TASK INPUT:
=-=-=
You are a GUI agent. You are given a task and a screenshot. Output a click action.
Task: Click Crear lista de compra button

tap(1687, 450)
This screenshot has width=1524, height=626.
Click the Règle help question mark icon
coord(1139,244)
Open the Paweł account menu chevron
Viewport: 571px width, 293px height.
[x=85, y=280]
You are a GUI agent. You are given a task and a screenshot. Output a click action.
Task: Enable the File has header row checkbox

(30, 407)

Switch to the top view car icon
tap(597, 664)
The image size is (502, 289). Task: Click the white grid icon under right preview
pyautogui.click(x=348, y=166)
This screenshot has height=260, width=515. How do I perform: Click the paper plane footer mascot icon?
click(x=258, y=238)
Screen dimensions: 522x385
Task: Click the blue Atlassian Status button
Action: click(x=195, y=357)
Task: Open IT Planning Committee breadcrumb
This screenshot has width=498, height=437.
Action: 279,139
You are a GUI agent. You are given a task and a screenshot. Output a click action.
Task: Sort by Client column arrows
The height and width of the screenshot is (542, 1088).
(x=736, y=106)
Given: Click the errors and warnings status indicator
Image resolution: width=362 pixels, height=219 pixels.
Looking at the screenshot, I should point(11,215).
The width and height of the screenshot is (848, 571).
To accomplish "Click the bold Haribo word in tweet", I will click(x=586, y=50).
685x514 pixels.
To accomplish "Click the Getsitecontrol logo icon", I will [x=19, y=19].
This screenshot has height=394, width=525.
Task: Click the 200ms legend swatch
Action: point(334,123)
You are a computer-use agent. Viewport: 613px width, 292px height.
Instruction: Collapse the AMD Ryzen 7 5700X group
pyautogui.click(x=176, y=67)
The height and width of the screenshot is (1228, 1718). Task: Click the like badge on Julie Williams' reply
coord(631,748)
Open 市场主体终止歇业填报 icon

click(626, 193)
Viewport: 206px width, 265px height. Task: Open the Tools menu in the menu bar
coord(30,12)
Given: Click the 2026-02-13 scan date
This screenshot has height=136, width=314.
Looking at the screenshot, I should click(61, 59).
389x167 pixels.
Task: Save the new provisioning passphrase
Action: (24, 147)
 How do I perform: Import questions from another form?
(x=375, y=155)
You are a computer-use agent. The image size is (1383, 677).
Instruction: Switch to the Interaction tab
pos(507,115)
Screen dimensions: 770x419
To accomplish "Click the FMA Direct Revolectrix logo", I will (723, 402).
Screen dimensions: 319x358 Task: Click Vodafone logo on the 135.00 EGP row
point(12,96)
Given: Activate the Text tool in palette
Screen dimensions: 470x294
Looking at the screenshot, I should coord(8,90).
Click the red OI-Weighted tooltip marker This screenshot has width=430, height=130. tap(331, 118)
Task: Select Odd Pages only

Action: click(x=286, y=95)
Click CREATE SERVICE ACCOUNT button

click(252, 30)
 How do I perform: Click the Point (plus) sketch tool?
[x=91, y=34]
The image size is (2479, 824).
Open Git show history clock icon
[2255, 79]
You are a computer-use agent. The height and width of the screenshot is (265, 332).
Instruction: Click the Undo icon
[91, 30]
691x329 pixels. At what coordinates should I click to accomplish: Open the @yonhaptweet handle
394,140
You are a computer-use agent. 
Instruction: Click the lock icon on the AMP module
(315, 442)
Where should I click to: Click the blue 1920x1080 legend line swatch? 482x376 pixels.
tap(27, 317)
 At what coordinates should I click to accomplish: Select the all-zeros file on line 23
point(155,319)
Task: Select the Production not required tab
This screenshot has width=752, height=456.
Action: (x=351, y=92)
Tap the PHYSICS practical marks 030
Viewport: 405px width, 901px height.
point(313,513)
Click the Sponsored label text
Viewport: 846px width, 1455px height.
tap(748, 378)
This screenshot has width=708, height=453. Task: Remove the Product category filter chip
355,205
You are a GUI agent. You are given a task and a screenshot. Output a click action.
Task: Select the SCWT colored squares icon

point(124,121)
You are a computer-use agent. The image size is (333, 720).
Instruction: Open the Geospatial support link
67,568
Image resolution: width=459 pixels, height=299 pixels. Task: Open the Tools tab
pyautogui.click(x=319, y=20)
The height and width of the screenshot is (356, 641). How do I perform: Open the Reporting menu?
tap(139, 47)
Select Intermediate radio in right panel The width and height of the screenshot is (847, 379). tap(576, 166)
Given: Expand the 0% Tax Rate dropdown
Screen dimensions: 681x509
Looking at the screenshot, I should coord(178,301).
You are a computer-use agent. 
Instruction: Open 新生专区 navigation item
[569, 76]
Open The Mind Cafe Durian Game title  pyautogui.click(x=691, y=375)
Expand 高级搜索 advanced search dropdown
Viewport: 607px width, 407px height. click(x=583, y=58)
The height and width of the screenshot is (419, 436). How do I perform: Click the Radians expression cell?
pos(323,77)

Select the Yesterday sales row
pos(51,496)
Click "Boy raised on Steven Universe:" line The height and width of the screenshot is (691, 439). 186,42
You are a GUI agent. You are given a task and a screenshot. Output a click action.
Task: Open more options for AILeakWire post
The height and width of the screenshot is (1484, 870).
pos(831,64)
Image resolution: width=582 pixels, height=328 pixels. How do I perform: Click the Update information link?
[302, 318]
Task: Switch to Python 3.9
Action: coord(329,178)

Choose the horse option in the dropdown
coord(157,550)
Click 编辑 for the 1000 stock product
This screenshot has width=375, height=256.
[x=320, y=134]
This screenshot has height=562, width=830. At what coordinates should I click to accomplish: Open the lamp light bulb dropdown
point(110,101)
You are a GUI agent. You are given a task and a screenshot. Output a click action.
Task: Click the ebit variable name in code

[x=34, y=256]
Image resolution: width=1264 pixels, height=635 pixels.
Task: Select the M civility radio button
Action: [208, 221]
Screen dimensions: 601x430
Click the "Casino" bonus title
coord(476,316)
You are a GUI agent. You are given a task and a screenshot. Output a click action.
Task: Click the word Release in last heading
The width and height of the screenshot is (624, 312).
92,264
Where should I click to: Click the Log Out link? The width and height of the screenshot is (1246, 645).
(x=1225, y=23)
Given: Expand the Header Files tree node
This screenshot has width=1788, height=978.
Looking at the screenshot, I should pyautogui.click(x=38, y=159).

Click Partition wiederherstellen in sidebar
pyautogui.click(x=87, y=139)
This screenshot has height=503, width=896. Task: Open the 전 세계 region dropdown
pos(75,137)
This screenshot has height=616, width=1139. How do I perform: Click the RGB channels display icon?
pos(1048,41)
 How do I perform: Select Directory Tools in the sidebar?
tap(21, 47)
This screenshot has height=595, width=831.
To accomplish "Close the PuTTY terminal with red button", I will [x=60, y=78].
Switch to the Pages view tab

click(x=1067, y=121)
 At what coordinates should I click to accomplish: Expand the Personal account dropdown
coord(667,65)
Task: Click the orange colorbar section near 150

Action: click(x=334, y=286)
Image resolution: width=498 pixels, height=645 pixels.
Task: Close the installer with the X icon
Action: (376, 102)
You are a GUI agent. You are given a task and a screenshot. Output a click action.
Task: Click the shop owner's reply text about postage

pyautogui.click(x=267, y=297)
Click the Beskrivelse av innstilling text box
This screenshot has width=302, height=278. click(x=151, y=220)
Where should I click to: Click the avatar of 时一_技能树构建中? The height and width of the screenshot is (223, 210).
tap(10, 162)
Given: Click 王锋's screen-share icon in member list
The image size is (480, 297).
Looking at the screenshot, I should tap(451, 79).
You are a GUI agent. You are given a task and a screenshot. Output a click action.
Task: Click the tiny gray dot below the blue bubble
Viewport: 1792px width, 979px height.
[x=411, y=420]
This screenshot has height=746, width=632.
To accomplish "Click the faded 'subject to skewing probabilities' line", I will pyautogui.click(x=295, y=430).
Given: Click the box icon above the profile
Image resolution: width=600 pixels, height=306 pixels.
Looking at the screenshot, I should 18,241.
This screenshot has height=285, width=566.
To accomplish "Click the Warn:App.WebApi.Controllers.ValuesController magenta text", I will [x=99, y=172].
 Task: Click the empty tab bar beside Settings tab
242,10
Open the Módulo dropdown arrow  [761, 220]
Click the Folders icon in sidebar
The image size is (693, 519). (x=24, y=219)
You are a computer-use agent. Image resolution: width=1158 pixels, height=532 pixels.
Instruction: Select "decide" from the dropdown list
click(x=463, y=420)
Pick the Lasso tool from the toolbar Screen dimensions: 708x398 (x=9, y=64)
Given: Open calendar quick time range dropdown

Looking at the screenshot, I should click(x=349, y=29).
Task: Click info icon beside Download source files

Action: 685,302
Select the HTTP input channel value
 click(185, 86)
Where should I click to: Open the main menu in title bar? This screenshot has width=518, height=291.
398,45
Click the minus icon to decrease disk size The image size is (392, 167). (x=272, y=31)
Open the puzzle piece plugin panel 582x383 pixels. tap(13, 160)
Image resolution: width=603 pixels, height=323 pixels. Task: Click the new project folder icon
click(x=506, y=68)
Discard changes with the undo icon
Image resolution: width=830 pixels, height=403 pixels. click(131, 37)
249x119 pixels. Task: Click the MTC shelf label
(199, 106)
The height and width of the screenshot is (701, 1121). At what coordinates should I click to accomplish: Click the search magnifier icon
=-=-=
WHAT THE EXERCISE ASKS: From the entries above, collect every line with the string "panel" in it.

FINAL ANSWER:
Select Intermediate radio in right panel The width and height of the screenshot is (847, 379). tap(576, 166)
Open the puzzle piece plugin panel 582x383 pixels. tap(13, 160)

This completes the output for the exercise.